As 2019 continues to deliver strong new vehicle sales, we’re seeing a consistent transition from general incentive offers to more specific discounts, which is driving record volume of incentive programs being offered to consumers and dealers (see chart below). This transition is indicative of an industry moving from fewer, broad-brush offers to many, very specific bonuses based on, among other factors, geography, vehicle option packages, and length of time in dealer inventory. We continue to track more VIN-specific incentive packages as well.September is typically the time of year dealers are carrying up to three model year vehicles (2018, 2019 and 2020), and OEM’s are applying rates and incentives to each in different ways. This adds a level of complexity in the offer structures for both dealers and consumers.
Source: Cox Automotive Rates & Incentives
Here are examples of how the triage of model years are being handled:
- 2018 models (4.1% of July retail sales) are transitioning to final pay incentives—direct to dealer—allowing more discounts on the transaction. We also see attention-grabbing, advertising-driven offers such as “22% off MSRP” on Buick Regal Sportbacks.
- 2019 models (90.4% of July retail sales) have a wide variety of VIN-level incentives, package/option code discounts, special APR offers and regional incentives. This variety of incentives are marketing tools for inventory reduction. For example, GM is now offering a 60-month lease on select models in select markets.
- 2020 models (5.4% of July retail sales) typically have far fewer programs being used at this point in the year, however, the trend is toward broad-brush, general incentives with more emphasis on vehicle attributes and option packages.
The majority of incentives currently active are focused on model year 2019 product which dealers and OEMs need to move to replace with 2020 models. Heavy emphasis from OEMs are on regional discounts to help address inventory glut or use increased discounts on specific model/trim combinations to win payment battles for market-share gain. This is the height of price and payment competitiveness to close out the 2019 model year inventory and a great time for consumers to get great deals.
Auto makers are also working closely with their dealers to maximize attributes and option packages that customers value (i.e., infotainment/navigation, heated/cooled seats, adaptive cruise control, power lift gates, second-row captain’s seats, etc.). These packages are built by the OEMs at a relatively low cost and can be used as a discount with minimal effect on profitability. These special package incentives result in far less margin compression compared with traditional offers such as discounted APR, bonus cash or special lease rates.

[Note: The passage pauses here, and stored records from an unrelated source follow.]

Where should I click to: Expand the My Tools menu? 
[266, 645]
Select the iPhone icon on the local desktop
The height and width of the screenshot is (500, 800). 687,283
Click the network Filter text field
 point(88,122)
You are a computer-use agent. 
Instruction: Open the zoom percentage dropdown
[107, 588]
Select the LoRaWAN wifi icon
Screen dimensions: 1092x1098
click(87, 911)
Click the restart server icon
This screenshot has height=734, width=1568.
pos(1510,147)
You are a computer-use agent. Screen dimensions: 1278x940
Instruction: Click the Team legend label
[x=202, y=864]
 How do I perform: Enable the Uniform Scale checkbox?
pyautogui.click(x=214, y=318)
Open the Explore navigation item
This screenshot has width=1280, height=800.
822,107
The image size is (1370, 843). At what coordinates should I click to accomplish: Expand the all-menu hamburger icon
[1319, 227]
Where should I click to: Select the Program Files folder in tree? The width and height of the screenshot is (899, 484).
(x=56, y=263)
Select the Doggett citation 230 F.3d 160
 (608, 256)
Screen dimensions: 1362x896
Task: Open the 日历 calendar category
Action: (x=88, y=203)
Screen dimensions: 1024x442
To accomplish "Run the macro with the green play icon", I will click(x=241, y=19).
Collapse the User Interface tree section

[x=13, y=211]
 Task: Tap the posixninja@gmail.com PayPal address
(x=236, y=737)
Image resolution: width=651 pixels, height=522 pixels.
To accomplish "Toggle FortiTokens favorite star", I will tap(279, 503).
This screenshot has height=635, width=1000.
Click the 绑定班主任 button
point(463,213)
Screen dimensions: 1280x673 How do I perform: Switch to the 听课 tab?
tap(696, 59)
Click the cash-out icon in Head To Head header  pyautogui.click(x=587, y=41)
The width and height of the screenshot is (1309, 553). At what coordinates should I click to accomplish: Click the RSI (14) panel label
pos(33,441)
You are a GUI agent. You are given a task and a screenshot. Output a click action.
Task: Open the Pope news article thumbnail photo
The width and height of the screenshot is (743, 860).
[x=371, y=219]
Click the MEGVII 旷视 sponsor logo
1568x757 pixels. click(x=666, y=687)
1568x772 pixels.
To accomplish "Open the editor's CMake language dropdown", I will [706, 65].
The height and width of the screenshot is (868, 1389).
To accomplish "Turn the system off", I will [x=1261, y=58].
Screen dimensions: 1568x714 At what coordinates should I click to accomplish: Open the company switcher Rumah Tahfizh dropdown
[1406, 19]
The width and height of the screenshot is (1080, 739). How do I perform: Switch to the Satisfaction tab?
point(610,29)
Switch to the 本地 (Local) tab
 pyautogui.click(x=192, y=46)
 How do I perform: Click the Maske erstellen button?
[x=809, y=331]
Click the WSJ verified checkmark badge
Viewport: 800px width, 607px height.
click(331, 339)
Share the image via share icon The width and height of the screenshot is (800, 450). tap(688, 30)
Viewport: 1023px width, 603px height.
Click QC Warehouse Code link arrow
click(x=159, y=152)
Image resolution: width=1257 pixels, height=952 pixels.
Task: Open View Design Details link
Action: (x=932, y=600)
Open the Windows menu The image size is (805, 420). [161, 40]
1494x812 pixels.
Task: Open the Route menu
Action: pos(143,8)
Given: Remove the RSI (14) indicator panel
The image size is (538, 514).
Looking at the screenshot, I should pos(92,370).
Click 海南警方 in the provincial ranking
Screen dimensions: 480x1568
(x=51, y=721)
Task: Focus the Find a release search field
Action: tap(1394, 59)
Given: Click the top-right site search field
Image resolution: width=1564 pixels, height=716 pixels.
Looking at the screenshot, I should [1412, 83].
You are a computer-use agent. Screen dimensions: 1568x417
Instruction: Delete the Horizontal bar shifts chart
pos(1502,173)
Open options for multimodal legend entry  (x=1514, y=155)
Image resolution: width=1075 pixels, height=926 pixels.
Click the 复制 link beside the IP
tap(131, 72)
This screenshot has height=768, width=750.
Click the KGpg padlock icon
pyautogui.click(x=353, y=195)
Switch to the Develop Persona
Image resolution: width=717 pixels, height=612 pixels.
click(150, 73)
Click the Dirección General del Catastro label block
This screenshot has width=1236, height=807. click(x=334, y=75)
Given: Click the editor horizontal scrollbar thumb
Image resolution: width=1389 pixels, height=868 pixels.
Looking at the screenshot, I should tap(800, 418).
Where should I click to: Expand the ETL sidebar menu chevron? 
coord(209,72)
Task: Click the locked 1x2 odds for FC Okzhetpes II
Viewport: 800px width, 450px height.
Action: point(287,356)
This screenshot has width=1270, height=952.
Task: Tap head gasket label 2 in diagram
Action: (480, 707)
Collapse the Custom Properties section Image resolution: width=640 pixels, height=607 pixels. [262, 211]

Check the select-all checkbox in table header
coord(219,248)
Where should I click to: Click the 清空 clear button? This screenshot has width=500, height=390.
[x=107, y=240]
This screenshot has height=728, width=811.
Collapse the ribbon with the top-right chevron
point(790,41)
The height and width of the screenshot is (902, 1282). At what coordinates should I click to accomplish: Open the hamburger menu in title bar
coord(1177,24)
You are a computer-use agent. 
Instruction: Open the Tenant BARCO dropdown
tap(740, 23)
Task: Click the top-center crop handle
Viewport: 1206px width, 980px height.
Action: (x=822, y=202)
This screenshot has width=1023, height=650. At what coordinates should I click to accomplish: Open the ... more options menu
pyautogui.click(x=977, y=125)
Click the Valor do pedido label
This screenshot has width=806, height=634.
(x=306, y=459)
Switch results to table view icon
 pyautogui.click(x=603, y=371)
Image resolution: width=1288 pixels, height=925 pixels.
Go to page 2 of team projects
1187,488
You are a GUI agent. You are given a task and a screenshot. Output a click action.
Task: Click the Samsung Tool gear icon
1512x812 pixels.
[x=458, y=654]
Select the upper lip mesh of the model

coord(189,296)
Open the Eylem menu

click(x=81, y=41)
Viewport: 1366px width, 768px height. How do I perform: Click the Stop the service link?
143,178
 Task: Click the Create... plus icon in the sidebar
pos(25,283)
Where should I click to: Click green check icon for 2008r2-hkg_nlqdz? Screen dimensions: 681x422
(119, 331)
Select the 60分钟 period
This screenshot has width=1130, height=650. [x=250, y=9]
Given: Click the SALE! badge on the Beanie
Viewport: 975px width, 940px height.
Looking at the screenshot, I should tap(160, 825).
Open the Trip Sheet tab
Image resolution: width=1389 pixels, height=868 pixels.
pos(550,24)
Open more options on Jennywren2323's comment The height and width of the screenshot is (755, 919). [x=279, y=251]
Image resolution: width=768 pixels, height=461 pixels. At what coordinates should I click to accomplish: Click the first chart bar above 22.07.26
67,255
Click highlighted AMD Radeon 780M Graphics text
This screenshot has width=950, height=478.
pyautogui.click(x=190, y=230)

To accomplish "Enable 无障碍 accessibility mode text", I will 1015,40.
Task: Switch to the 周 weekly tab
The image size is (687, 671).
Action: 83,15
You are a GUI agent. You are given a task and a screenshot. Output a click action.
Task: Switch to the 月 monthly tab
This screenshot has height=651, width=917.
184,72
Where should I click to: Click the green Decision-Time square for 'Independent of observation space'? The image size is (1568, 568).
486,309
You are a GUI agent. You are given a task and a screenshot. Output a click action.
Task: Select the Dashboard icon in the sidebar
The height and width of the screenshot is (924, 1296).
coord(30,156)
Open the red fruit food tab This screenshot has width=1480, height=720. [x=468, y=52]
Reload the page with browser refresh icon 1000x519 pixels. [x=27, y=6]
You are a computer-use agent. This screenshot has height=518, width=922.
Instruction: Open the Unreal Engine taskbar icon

The U.S. auto market continues to be hypercompetitive, which is driving the large volume of unique rates and incentive programs. Incentive volume was high in September, even without a Labor Day weekend. As this is “sell down season” and with the industry working through a lengthy GM strike, the chances of incentive volumes being reduced is very low. We expect to see an increase of program offers to earn consumers who are in the market for a great product looking for end-of-year discounts.
What’s not to like about buying a vehicle this time of year?
Note: Chart shows total volume of unique incentive programs, across all makers, as counted by AIS Rebates, a Cox Automotive company. This number does not indicate value of the programs, only volume. Total volume in September was 2,403, nearly equal to September 2018. Worth noting, the Labor Day holiday, which is often associated with many unique incentive offers, fell in September last year. The high total this past month, without unique Labor Day deals, keeps the industry on track for a record number of incentive programs in 2019, a reflection of how the industry is aggressively applying incentives to help maintain sales and profitability.